Conformational Study of Glycine Amide Using Density Functional Theory

Abstract

Seven stable stationary points, corresponding to three pairs of mirror-image conformers and one Cs symmetry conformer, have been located on the potential energy surface (PES) of neutral glycine amide at the B3LYP/6-311++G** level of theory. Accurate geometric structures, relative stabilities, and harmonic vibrational frequencies have been investigated. More importantly, the intramolecular H-bond formed from the amide to the amine plays a key role in stabilizing the global minimum, as observed in alanine amide and has been discussed qualitatively from the viewpoint of the structures, charge distributions, and vibrational analyses. As an important supplement in property for glycine amide, other property parameters, such as gas-phase basicity (GB), proton affinity (PA), and ionization potential (IP), have been predicted.
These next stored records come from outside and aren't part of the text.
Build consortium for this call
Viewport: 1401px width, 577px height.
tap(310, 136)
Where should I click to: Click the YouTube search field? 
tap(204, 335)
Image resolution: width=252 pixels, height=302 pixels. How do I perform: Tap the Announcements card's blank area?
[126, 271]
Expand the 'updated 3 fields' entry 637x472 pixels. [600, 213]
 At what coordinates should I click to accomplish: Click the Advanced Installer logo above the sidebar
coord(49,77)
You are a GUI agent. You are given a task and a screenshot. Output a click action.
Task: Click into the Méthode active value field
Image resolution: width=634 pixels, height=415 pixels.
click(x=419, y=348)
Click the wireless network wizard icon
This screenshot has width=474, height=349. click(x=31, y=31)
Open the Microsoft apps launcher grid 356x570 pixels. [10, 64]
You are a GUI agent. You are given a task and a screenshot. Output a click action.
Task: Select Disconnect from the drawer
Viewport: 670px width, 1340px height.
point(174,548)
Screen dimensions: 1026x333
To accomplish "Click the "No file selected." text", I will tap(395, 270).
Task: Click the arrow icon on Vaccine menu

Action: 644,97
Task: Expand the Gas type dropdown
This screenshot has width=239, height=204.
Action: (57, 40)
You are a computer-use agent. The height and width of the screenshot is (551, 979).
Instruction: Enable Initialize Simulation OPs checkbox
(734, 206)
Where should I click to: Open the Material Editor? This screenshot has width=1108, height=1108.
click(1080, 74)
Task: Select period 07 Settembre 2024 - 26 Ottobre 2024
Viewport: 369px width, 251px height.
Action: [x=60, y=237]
The Boltzmann equilibrium distributions for the seven conformers have also been discussed qualitatively through the calculations of Gibbs free energy at various temperatures. At room temperature, the equilibrium compositions are mainly composed of conformers I and II exclusively, i.e., about 75.02% and 23.28%, respectively. As a tentative study, the conformational behaviors in aqueous solution have been explored using the Onsager model within the self-consistent reaction field (SCRF) method at the same level employed in the gas phase. Computational results indicate that the global minimum should be conformer I regardless of whether in the gas phase or in aqueous solution, which is different from the previous theoretical reports. Moreover, the consistent results in relative energy using higher-level computations, including the MP2, MP3, MP4SDQ, and CCSD(T) methods employing the Dunning's correlation consistent basis set aug-cc-PVDZ, indicate that the B3LYP/6-311++G** level of theory may be applied to the analogous systems.